Should I do elements such as planches, front levers to enhance muscle
growth?
The answer is the same as for previous question. For optimal muscle
growth, I believe, you have to achieve burning feeling in your muscles.
With very hard loads it is impossible to do so. You will put more stress on
CNS and ligaments then on your muscles.
Are high reps routines effective for drug-free athletes?
Of course! Everything I am talking about here in this book is for drug free
athletes who are looking for healthy and muscular/low-fat percentage body.
Earlier like most of the guys I believed, that if you do not use steroids and
want to get big, you have to lift big. But practice has shown that I was
wrong and I paid for that mistake by my health.
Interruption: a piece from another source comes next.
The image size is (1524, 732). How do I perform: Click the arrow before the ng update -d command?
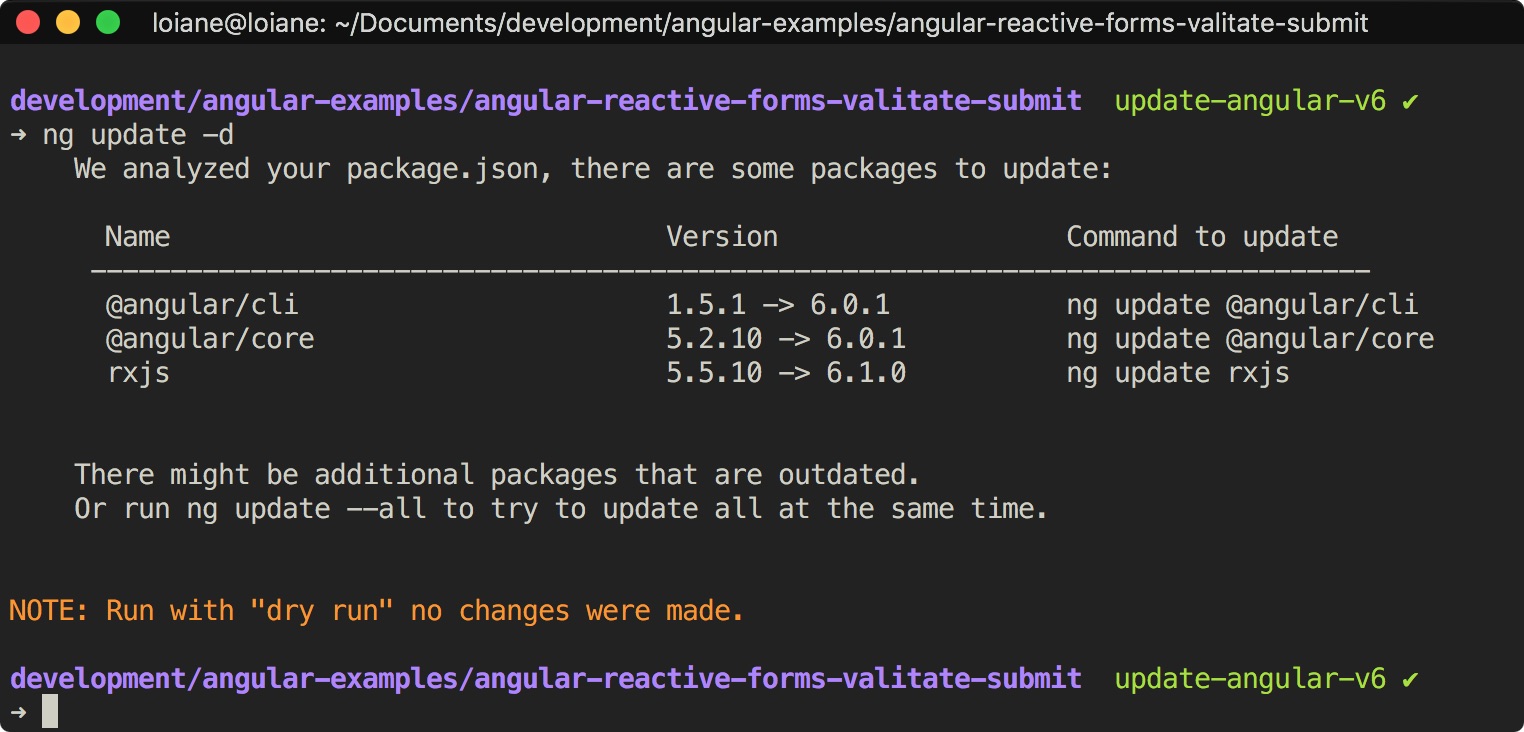point(18,135)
CHAPTER 3. WORKOUT ROUTINE
How many sets should you do per exercise?
I recommend you to do 5-10 sets in a row per 1 exercise. 5 sets in a row are
for beginners and 10 sets - for advanced athletes.
Everybody used to do 2-3 sets and I recommend 5-10, why?
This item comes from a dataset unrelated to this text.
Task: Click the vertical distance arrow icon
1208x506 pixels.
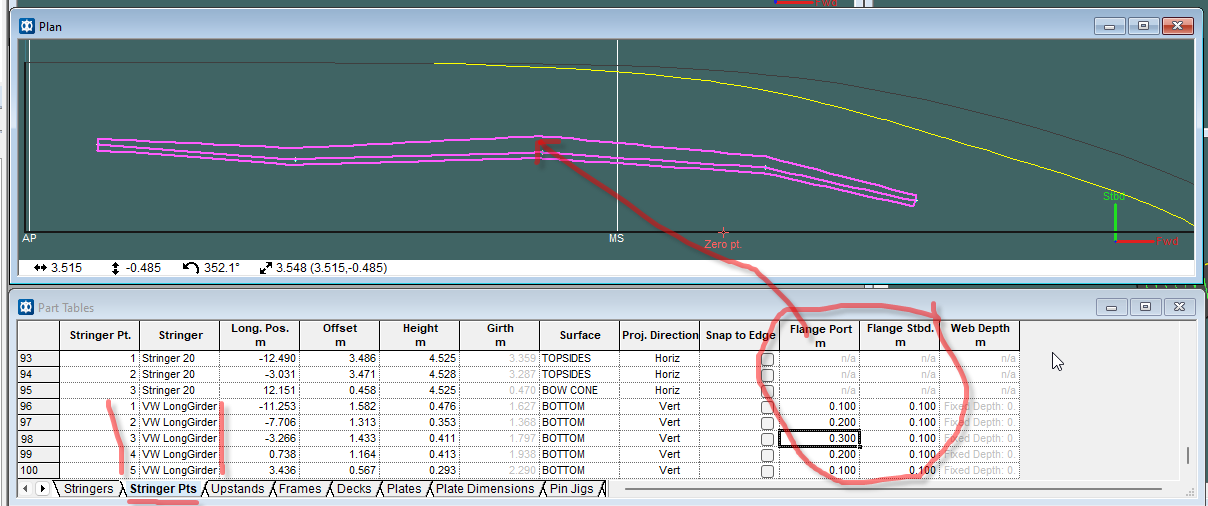Action: 115,268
You need to do 5-10 sets in a row with the same reps in each set in order to
grow mitochondria[3] in your muscles. These energy cells play a huge role in
overall health but they also defend our muscles from excessive acidification
caused by H+, therefore slowing down catabolism. We need hydrogen ions
only to allow hormones penetrate into our muscle cell. On this their useful
function ends and only harm begins - the destruction of myofibrils[4] and
mitochondria. This is one of the main reasons you may catch overtraining.
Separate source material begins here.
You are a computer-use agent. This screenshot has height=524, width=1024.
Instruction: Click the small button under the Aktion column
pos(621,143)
Performing sets in the manner I described above helps to reduce negative
effect of H+ and increase positive – constant anabolic state.
How to adjust the load for all the sets?
For optimum acidification you should do the same reps for all the sets of the
chosen exercise and only in the last set you are allowed to do more reps.
E.g.
TRUE: Pull-ups 10 10 10 10 13
FALSE: Pull-ups 10 9 8 7 6
What should I do, if my sets look smth like this: 10 8 7 6 5?
Just take the average (10+8+7+6+5)/5=7,2
So at the next workout, perform 7 reps in 4 sets and in the last set do 7 or
more reps (as you wish).
What do I call the “INTENSITY” in my training method?
The intensity in any “pumping” workouts is usually measured by the
burning feeling in your muscle and/or the visual appearance in the mirror.
But such indicators are very subjective. The objective indicator of the
training intensity is your working pulse after the last set.
Optimal pulse (INTENSITY) after the 5th or 10th set when you feel optimum
burning in your muscle should be:
“170 minus age +-15”
E.g. if you are 20 y.o. then your pulse after the last set of the exercise should
be:

INTENSITY ZONES
MINIMUM OPTIMUM MAXIMUM
135 BPM 150 BPM 165 BPM
I recommend you to check the pulse over the carotid artery on the neck or
on the inside of your wrist for 10 seconds and then multiplied by 6.
Should I do the last 5th or 10th set to failure?
You should stop the set when you feel burning in your muscles, not failure.
Always leave few reps in the tank before reaching total failure. Please
remember:
To burning, not to failure!
What is the optimal rep range for hypertrophy?
I recommend you to do sets with TUT (time under tension) 20-90 seconds.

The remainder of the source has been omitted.